Ar-Raudah adalah mimbar tempat nabi Muhammad SAW berkhutbah yang
merupakan tempat doa-doa akan diijabah Saat menjelang keberangkatan
menuju Jeddah pak Hadi telah menjanjikan para muthawif At-Taubah
travel di Arab Saudi akan mengantar aku ke Ar-Raudah. Rombongan telah
melakukan kunjungan ke Ar-Raudah kemarin pagi.
Di
ruang makan mataku nanar menatap
sekeliling, dan tidak kutemukan bu Ratih padahal ini adalah malam
terakhir rombongan kami di Madinah. Aku melihat di meja pojok ada
muthawif At-Taubah travel yang kukenali dari atribut dan seragam yang
dikenakannya. Aku melangkah ke arah beliau dan duduk berhadapan
dengannya. Aku tidak kenal siapa nama beliau. Perlahan aku
mengutarakan keinginanku untuk berkunjung ke Ar-Raudah. Belum selesai
aku berbicara panjang lebar beliau sudah memotong omonganku.
“Memang
ibu kemarin kemana pada saat rombongan melakukan kunjungan? Kalau mau
sendiri ini ya agak sulitlah, karena kita gak bisa menyediakan tenaga
khusus. Apalagi ibu wanita jadi kita harus booking ustadzah khusus,
ini sudah malam lagi. Kalau ibu laki-laki ya gak masalah saya bisa
mengantar” tukasnya agak sinis.
Aku
terperangah mendengar ucapannya, tapi aku
masih tetap tenang dan bersabar. Ini cuma salah pengertian pikirku.

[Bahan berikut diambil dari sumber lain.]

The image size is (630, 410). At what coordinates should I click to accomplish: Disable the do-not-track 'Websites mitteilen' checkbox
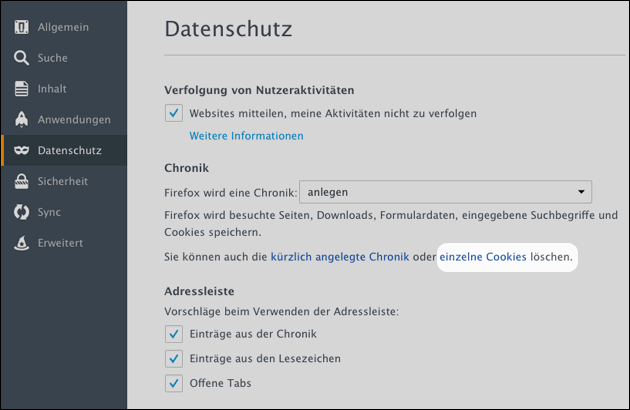(x=174, y=114)
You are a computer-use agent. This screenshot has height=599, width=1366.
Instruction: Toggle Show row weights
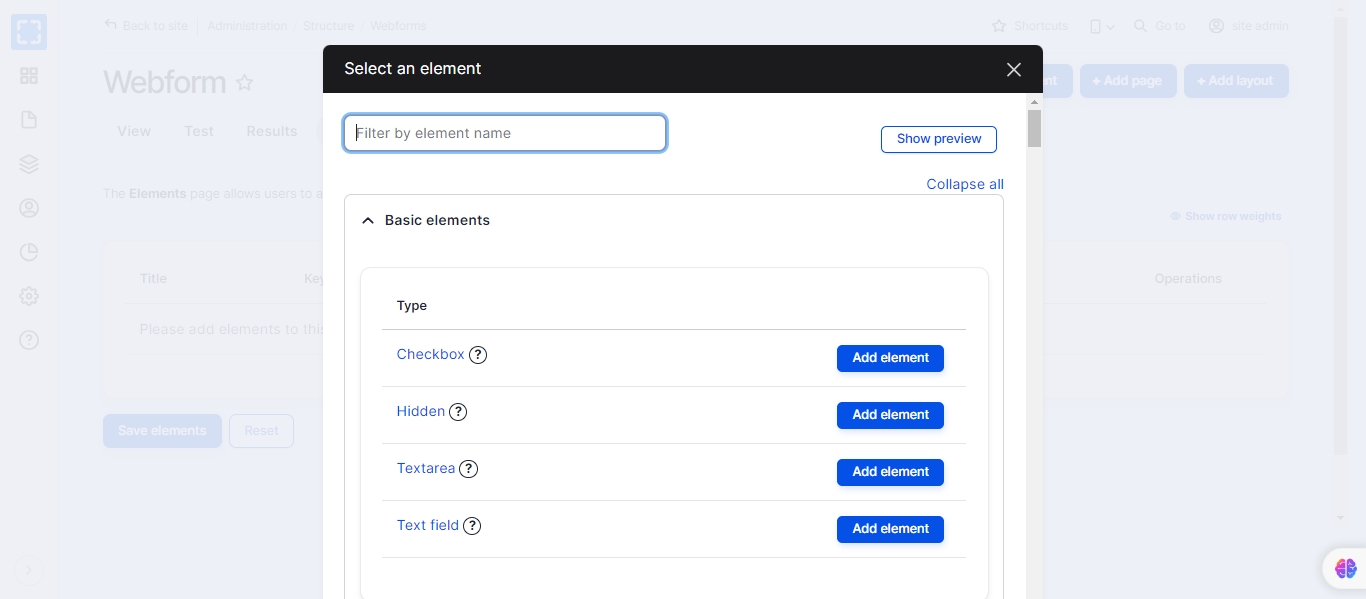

Kutarik nafas panjang lalu pelan-pelan berbicara.
“Ustadz,
saya Bu Zaskia yang baru tiba di Madinah jam 4.15 tadi pagi. Saya
menyusul ke sini sendirian karena visa saya terlambat keluar. Saya
menagih ingin diantar ke Ar-Raudah karena ketika di bandara menjelang
keberangkatan saya kesini, pak Hadi telah berjanji bahwa beliau akan
menugaskan muthawif di Arab Saudi untuk mengantar saya ke Ar Raudah
sebagai kompensasi keterlambatan visa saya. Saya telah cukup banyak
bertoleransi terhadap At-Taubah travel. Saya sudah rugi waktu satu
hari untuk beribadah di Madinah ini lo” jawabku menatapnya
dalam-dalam dengan suara tegas dan lembut. Kulihat beliau agak
terperangah.
“Oh…
begitu ya? Maaf ibu saya gak tahu kalau ada satu jamaah yang
tertinggal. Baiklah saya coba menghubungi bu Ratih dulu” jawabnya
Aku
tersenyum dan menunggu dengan sabar ketika dia mencoba menelpon bu
Ratih. Aku sudah mendengar percakapan
mereka, dan sepertinya bu Ratih tak bisa mengantar.
“Wah
bu… gimana yah? Bu Ratih gak bisa mengantar karena kondisinya malam
ini sedang drop. Tapi beliau berjanji akan mengantar esok pagi”
Aku
tersenyum kecewa terhadap sikap bu Ratih
yang memang dari awal tidak bertanggung jawab sama sekali. Besok pagi
di hari Jum’at? Aku sudah pernah melakukan perjalanan haji dan
mengerti bahwa hari Jum’at bagi penduduk Arab Saudi adalah hari
besar, jadi kunjungan ke Ar-Raudah sangat sempit. Apalagi besok
selesai sholat Jum’at kami akan meninggalkan kota Madinah menuju
Bir Ali untuk mengambil miqat umroh. Kemungkinan
untuk terealisasi sedikit sekali dan malam inilah kesempatan terakhir
untuk bisa ke Ar-Raudah. Aku kembali menghela nafas panjang, sudah
mulai sedikit emosi. Tapi aku terus berusaha menenangkan diri.
“Artinya
janji-janji pak Hadi cuma omong kosong belaka ya ustadz? Besok hari
Jum’at saya tahu waktu kunjungan kesana sangat sempit, dan kecil
sekali kemungkinan untuk bisa terwujud. Begini saja ustadz, saya
minta ustadz jelaskan saja teknis pelaksanaannya nanti biar saya
pergi kesana sendiri. Atau sekarang juga saya akan telpon pak Hadi.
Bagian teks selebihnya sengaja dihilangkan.